Abstract Background Despite the high rate of respiratory syncytial virus (RSV) infection and severe symptoms in infants, subsequent infections occur, indicating impaired mucosal immune memory at early life. CD8 T cells are associated with reduced disease in human adult challenge trials and murine models, demonstrating their protective roles. However, since primary RSV infection occurs in infancy, a better understanding of the memory differentiation of RSV-specific respiratory CD8 T cells in neonates is required. Methods CB6F1/J mice were infected at 7, 14, 25 days of life or adulthood to characterize the RSV-specific memory T-cell development. Cells from mediastinal lymph nodes (MLN) and lungs were analyzed by flow cytometry at 7, 11, 14, and 40 days post RSV infection (dpi) after staining with fluorescent antibodies and tetramers specific for M and M2 epitopes in RSV. Results RSV-specific CD8 T cell responses were overall lower in neonates from peak to memory phase, but differ by epitope. At 40dpi, M-specific CD8 T cells preferentially differentiated to central-memory (CM) and resided in the MLN in both adult and neonatal mice, whereas M2-specific CD8 T cells preferentially differentiated to effector-memory (EM) and resided in the lungs in adult but not neonatal mice.
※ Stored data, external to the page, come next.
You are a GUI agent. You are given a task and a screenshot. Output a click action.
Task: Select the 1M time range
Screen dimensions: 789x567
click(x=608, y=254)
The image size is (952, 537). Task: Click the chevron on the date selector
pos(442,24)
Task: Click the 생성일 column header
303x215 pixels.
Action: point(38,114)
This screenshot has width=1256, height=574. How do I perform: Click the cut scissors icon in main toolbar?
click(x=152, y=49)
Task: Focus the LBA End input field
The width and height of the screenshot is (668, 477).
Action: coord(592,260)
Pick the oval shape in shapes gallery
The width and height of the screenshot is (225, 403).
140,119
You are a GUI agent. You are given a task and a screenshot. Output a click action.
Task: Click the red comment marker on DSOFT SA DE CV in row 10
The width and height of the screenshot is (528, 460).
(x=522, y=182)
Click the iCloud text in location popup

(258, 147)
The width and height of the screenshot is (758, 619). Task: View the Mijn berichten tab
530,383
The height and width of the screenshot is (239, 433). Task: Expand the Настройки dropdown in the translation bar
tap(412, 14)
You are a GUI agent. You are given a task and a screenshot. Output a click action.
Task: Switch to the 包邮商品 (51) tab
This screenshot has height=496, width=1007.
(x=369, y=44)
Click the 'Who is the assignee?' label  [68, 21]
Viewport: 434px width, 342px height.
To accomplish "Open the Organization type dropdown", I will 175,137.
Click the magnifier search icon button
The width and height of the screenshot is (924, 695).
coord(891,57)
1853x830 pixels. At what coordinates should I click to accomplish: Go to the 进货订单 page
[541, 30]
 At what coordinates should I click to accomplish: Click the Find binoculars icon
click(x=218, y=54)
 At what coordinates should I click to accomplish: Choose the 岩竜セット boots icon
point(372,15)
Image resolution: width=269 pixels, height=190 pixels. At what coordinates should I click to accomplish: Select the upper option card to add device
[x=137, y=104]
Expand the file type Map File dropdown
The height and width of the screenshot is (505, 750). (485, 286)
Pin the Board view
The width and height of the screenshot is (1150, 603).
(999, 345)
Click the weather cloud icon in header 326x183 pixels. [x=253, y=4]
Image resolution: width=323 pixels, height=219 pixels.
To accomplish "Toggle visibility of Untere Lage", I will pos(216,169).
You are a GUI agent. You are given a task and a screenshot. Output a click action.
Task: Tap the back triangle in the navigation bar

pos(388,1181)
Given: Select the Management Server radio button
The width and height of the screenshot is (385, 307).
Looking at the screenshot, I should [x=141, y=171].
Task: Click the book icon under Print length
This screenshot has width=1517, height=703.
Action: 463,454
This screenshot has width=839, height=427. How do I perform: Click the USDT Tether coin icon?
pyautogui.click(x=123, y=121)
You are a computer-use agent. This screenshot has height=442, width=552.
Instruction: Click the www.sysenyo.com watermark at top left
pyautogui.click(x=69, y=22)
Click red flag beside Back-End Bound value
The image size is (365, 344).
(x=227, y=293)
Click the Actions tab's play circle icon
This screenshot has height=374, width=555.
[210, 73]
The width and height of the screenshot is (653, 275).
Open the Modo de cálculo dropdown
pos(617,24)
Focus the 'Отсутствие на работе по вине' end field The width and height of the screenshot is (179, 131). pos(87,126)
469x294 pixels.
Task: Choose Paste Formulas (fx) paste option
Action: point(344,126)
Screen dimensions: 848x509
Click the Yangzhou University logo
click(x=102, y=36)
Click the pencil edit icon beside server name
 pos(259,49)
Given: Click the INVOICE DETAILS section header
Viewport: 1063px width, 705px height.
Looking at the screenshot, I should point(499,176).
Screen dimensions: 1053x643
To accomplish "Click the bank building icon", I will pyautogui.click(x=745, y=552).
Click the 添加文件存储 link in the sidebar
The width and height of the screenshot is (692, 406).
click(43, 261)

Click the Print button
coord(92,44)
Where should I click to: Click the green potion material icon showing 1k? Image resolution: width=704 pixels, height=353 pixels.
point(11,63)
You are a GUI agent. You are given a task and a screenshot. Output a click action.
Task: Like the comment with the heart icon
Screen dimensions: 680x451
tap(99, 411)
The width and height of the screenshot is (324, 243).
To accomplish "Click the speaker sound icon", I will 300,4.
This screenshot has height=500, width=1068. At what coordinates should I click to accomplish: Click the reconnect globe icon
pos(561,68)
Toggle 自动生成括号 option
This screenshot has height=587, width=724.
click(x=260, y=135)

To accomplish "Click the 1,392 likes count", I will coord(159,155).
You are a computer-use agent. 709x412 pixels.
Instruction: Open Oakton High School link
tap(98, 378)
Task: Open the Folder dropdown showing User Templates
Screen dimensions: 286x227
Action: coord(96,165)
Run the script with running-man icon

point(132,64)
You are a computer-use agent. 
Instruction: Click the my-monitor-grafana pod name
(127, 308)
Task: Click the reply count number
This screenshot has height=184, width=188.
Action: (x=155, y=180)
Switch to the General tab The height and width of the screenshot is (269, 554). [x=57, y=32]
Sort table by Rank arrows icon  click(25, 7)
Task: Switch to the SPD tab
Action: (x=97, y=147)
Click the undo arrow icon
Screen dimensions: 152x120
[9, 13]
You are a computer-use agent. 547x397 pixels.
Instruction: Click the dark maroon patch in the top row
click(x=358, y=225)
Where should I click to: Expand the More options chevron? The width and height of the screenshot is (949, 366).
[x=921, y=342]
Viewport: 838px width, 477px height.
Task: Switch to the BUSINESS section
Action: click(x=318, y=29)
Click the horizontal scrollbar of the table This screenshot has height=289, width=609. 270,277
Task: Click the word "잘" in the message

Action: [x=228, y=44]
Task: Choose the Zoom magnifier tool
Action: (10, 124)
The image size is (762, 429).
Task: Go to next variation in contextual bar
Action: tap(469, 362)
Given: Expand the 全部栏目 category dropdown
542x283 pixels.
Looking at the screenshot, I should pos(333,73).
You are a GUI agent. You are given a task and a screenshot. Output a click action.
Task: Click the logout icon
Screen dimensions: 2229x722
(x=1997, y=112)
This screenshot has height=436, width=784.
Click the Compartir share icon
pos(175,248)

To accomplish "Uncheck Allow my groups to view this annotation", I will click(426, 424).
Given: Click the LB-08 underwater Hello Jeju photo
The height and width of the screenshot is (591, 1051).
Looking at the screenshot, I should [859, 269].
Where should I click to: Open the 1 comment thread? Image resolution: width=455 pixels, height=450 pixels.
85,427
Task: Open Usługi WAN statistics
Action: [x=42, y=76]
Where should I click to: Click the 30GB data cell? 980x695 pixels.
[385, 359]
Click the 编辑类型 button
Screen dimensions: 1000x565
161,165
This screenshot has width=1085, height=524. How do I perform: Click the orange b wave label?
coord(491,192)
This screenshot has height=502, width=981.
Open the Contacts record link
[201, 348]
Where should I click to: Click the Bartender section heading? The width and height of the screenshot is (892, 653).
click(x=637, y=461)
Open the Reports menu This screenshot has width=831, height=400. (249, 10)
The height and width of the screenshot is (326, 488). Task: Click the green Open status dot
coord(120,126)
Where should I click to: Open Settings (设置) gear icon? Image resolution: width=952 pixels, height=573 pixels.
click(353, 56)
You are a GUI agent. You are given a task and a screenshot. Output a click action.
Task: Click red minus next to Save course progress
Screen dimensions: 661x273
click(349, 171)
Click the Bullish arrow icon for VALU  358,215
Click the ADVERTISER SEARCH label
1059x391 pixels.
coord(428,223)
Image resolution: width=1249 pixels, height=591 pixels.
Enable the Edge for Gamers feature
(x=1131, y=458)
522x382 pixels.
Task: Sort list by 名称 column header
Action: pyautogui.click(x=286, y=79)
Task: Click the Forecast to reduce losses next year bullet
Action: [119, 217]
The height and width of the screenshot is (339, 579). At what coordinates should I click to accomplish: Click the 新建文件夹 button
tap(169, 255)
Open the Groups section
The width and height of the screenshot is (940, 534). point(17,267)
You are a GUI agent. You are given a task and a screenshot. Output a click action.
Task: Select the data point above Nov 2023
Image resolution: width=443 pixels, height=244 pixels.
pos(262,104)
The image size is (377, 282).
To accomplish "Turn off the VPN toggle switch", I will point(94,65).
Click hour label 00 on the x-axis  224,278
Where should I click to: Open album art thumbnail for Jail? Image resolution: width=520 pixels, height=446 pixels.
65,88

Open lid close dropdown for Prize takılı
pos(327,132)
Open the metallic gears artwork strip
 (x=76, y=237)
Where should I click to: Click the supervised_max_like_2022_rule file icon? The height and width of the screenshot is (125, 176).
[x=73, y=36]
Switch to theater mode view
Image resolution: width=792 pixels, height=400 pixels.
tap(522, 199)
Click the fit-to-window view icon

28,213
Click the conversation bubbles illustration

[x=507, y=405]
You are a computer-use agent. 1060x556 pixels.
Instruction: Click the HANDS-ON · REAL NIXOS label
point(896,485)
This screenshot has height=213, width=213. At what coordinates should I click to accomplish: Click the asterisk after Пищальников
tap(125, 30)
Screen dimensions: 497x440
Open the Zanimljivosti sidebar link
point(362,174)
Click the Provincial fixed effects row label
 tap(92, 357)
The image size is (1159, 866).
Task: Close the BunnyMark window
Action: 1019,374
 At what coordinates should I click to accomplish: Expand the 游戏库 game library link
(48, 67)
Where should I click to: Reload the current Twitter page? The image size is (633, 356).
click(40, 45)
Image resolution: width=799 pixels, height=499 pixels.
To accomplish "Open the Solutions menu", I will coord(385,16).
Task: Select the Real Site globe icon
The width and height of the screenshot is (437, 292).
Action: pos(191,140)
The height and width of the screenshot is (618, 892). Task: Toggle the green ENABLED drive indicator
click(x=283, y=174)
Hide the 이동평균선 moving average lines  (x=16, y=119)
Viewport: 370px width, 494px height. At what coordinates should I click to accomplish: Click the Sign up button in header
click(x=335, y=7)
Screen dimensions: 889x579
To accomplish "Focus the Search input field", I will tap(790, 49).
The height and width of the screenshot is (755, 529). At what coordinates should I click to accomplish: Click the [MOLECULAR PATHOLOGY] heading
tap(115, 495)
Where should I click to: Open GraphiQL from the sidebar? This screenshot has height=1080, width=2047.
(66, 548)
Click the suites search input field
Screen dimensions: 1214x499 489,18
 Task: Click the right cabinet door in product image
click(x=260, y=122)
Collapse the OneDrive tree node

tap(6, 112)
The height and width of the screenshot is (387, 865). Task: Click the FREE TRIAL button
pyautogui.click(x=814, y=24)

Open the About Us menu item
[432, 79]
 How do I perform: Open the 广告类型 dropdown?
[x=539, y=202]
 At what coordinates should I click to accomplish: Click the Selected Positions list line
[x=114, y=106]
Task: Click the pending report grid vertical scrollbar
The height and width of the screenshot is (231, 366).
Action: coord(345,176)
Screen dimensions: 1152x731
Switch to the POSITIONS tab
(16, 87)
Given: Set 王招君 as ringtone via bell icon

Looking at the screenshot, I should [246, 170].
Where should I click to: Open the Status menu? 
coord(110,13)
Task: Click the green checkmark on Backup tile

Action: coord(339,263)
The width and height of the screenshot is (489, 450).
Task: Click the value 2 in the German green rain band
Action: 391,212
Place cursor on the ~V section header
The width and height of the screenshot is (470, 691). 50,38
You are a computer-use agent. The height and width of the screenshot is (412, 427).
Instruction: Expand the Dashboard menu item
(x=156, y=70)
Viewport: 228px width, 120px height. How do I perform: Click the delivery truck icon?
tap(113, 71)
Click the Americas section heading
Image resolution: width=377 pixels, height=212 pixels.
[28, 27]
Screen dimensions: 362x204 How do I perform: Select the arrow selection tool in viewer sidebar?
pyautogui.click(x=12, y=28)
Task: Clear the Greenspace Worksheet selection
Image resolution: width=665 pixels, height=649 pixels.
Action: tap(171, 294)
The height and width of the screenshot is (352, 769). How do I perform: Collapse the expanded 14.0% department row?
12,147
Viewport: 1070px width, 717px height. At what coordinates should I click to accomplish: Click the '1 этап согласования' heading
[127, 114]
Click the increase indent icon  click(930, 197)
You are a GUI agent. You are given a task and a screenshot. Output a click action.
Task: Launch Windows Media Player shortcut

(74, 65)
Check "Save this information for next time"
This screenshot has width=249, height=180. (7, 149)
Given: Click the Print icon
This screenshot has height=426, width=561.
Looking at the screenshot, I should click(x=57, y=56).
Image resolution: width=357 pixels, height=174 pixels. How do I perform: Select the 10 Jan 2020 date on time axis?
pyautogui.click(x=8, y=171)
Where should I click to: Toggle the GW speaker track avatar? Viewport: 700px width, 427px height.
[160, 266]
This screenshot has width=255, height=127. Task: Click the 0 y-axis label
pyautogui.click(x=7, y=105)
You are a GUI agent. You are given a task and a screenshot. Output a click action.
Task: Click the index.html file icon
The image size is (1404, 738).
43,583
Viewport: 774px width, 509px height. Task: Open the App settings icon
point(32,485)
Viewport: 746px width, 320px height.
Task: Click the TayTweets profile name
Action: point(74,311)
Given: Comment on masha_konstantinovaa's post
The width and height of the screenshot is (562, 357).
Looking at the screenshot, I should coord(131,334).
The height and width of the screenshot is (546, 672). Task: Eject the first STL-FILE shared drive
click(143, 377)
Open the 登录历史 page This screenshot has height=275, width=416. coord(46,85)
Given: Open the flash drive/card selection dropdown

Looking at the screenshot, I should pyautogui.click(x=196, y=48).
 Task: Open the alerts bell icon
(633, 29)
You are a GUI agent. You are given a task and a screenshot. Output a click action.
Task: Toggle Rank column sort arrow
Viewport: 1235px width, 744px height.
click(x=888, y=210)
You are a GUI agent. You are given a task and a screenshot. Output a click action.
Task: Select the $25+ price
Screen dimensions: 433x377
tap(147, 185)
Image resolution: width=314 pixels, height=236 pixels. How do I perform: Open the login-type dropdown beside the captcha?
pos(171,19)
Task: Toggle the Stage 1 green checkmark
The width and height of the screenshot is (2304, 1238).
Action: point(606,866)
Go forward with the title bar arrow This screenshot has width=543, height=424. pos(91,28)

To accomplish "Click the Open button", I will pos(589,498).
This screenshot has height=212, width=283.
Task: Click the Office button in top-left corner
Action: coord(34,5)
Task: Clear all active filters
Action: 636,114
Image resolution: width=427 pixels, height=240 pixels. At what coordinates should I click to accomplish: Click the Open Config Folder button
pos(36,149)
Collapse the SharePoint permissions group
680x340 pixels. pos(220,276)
Importantly, lung tissue resident memory cell differentiation was limited in early life and increased with age upon infection. Conclusion Our results indicate that the magnitude and memory development of RSV epitope-specific CD8 T cells differ by tissue and age at infection, suggesting that age-associated mucosal immune factors contribute to the development of RSV-specific memory T cells. This work was supported by funding through the NIAID R01AI154619 (A.M.W.M.). Supplemental support provided by USUHS Department of Pediatrics grant PED-86-3658 (A.M.W.M.).